▶ _WORK REQUEST_
Exactly the lines from the one with "T & Cs (591, 2485)" through the end of the data below must be set down, and no pictures with them.

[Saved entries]
----

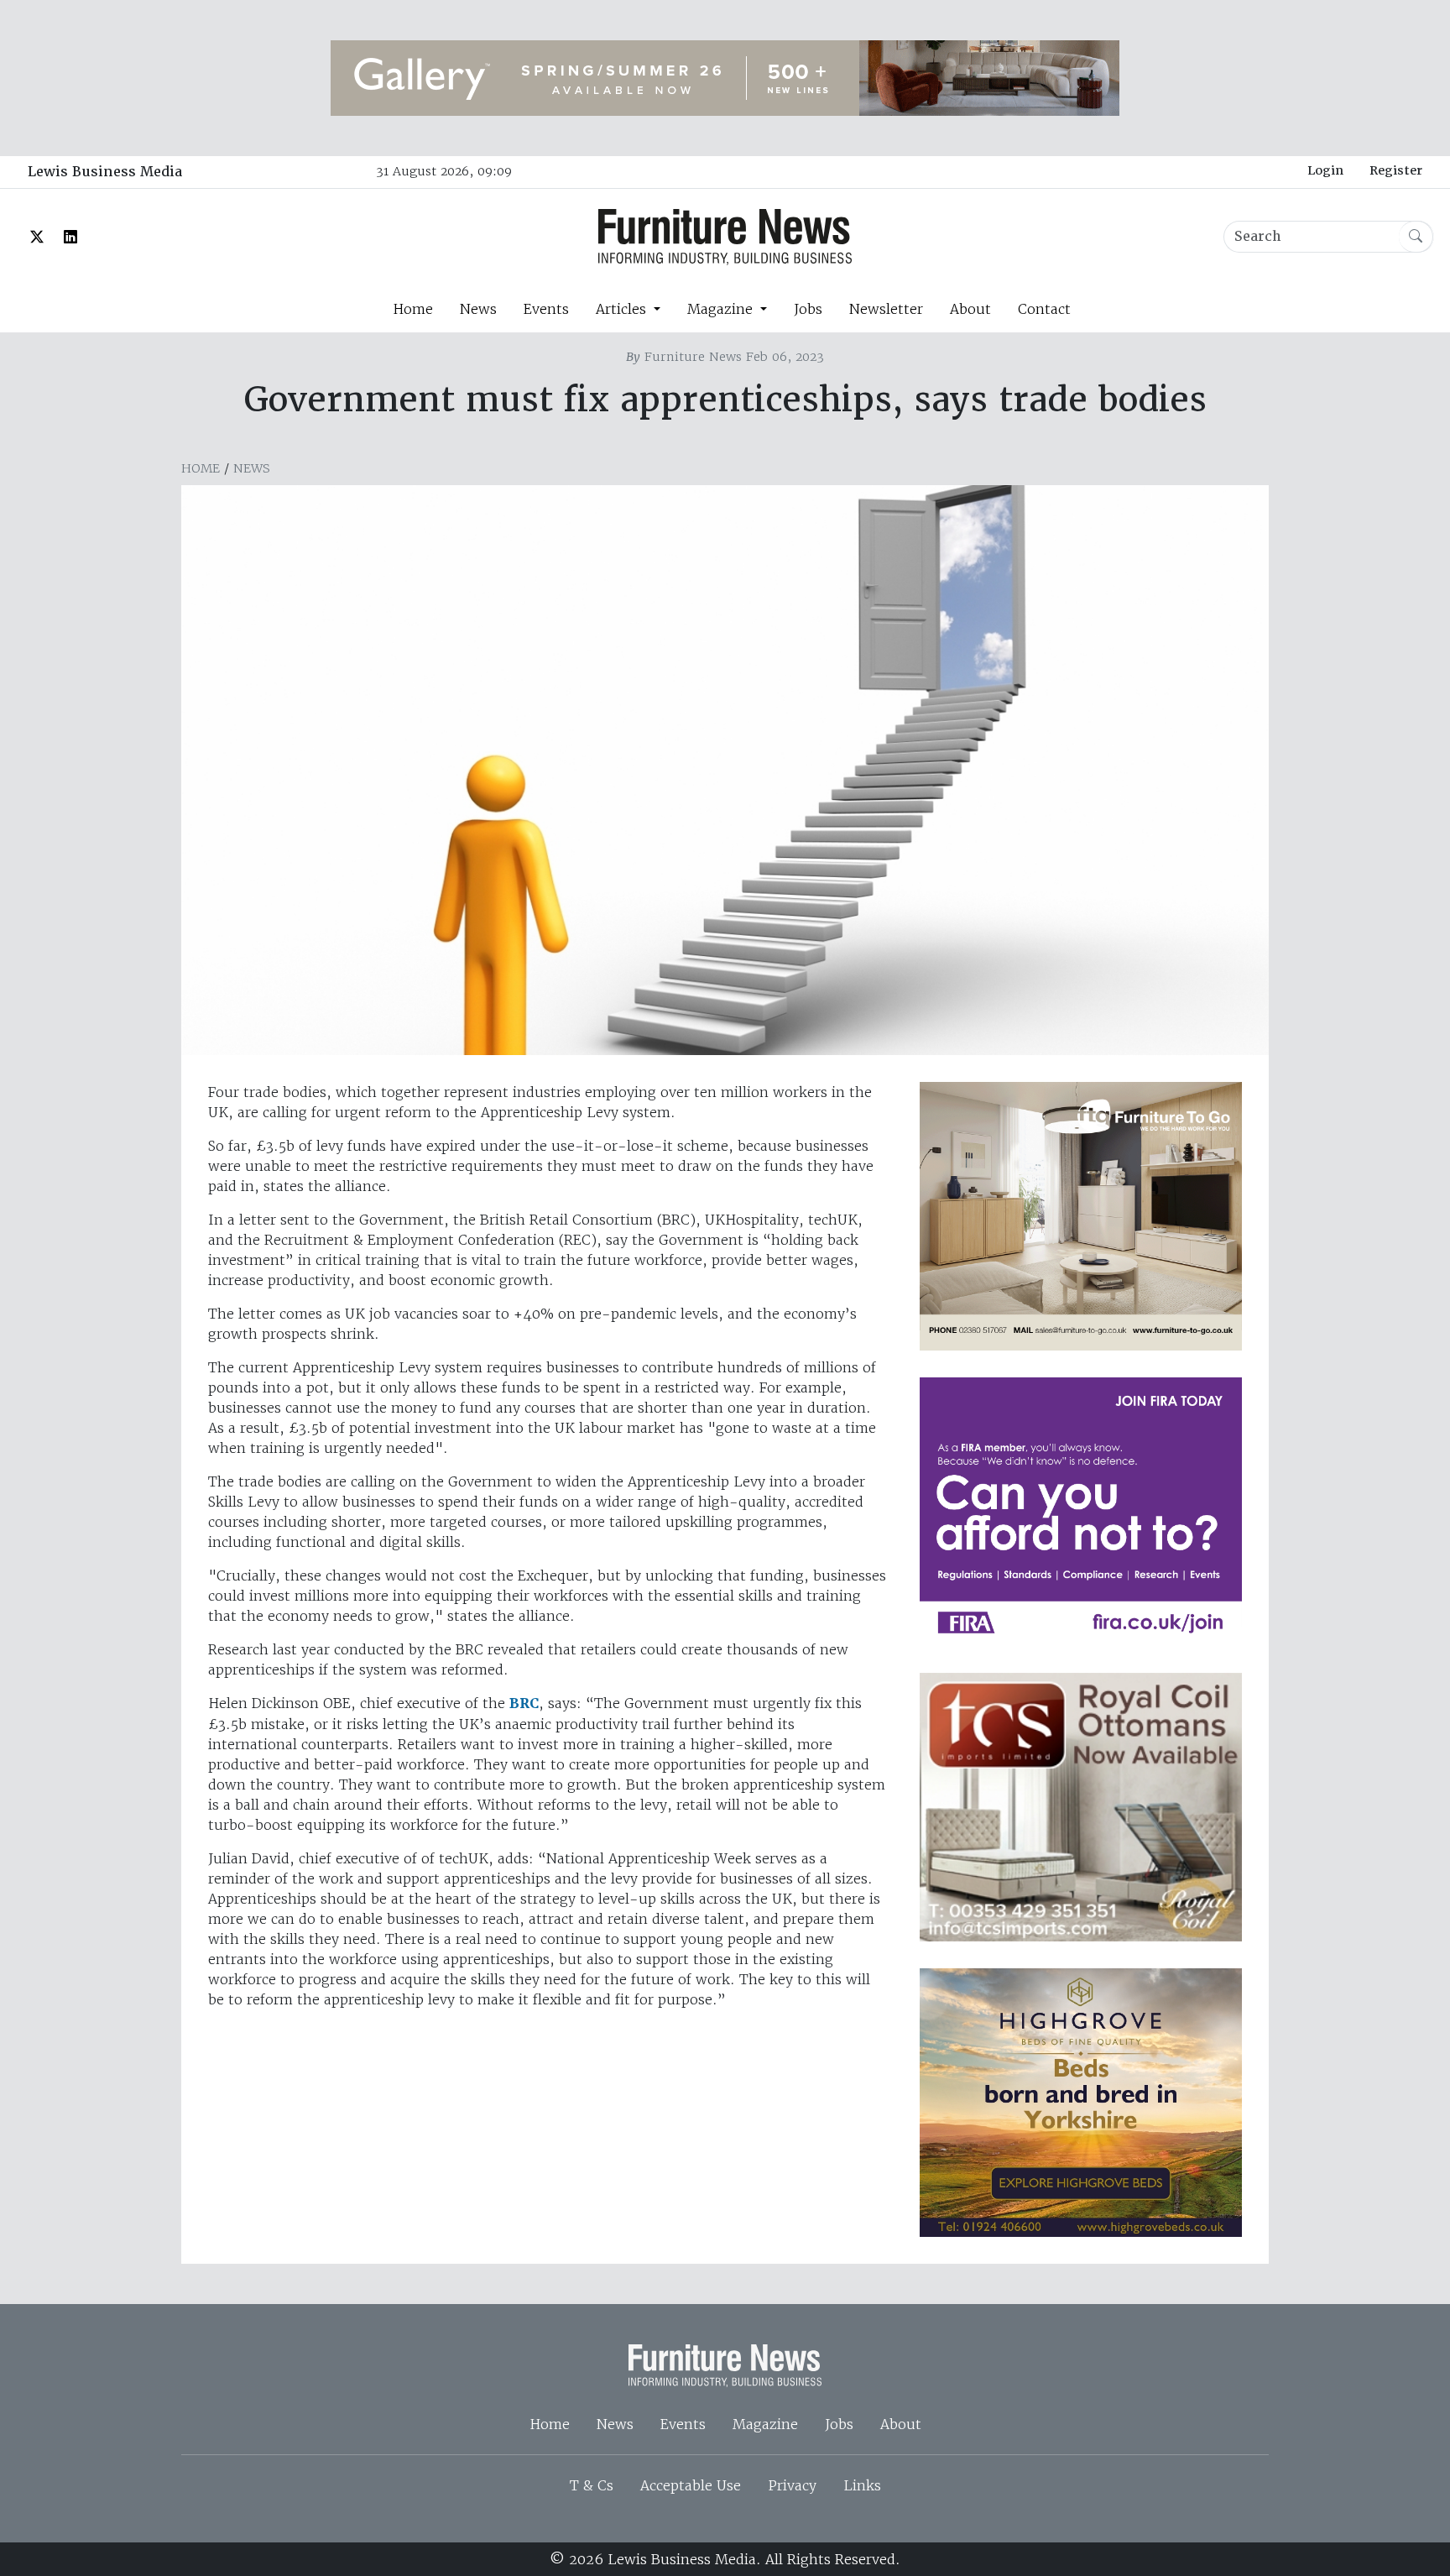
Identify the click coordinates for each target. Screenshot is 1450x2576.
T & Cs (591, 2485)
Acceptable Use (690, 2485)
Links (862, 2485)
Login (1325, 170)
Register (1395, 170)
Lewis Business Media (105, 171)
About (970, 308)
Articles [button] (623, 308)
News (478, 308)
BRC (524, 1703)
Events (546, 308)
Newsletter (886, 308)
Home (413, 308)
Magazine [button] (722, 308)
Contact (1044, 308)
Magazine (765, 2424)
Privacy (792, 2485)
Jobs (808, 308)
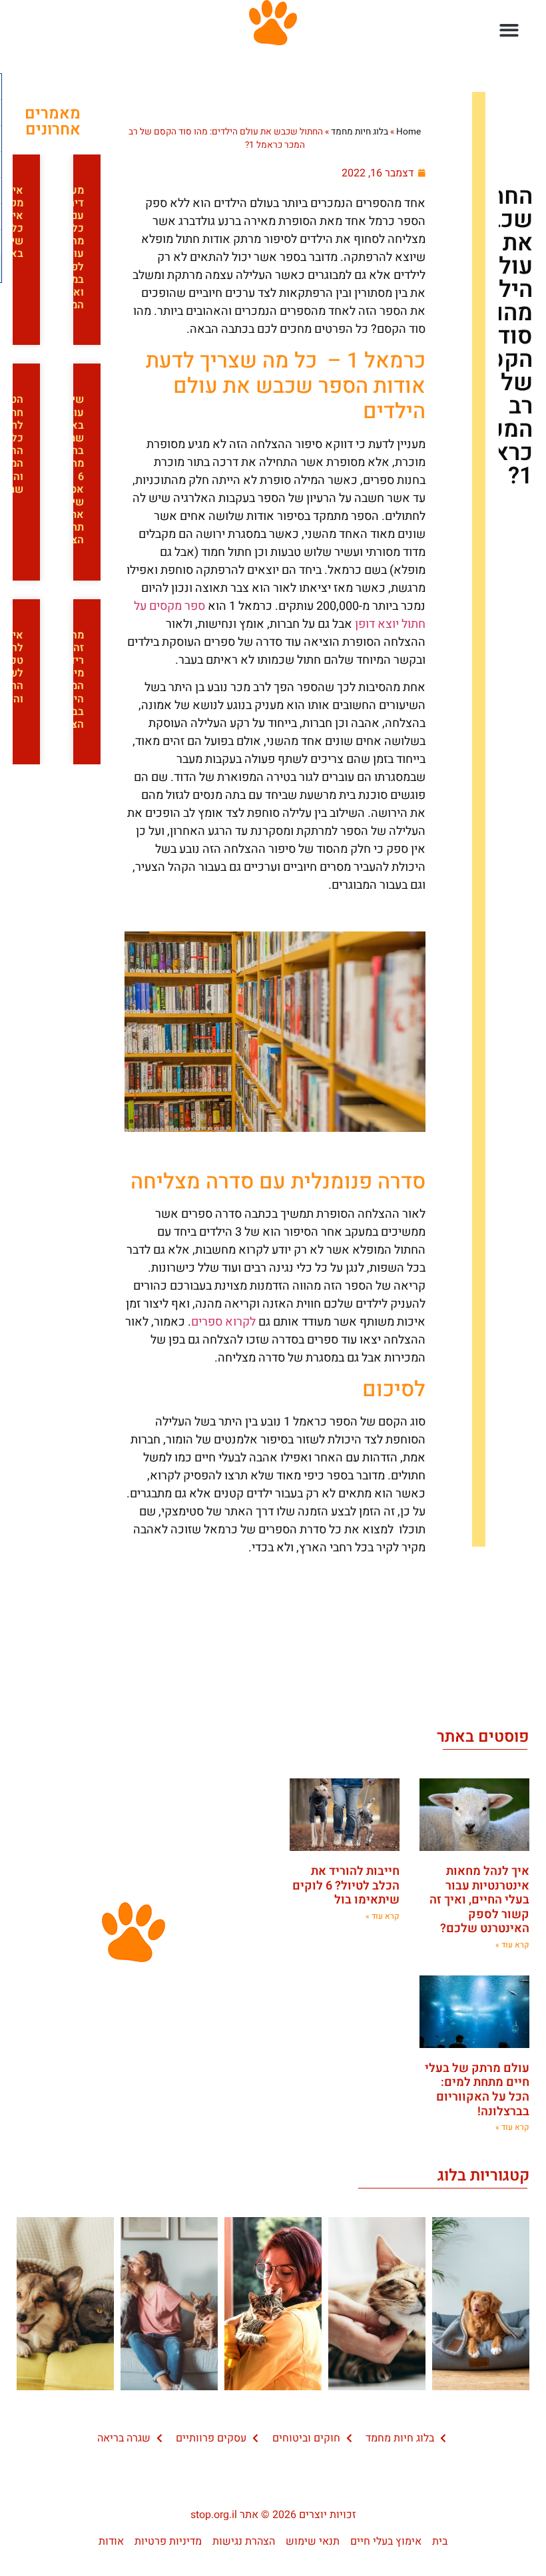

----

▶ _TASK OUTPUT_
T & Cs (591, 2485)
Acceptable Use (690, 2485)
Links (862, 2485)
Login (1325, 170)
Register (1395, 170)
Lewis Business Media (105, 171)
About (970, 308)
Articles [button] (623, 308)
News (478, 308)
BRC (524, 1703)
Events (546, 308)
Newsletter (886, 308)
Home (413, 308)
Magazine [button] (722, 308)
Contact (1044, 308)
Magazine (765, 2424)
Privacy (792, 2485)
Jobs (808, 308)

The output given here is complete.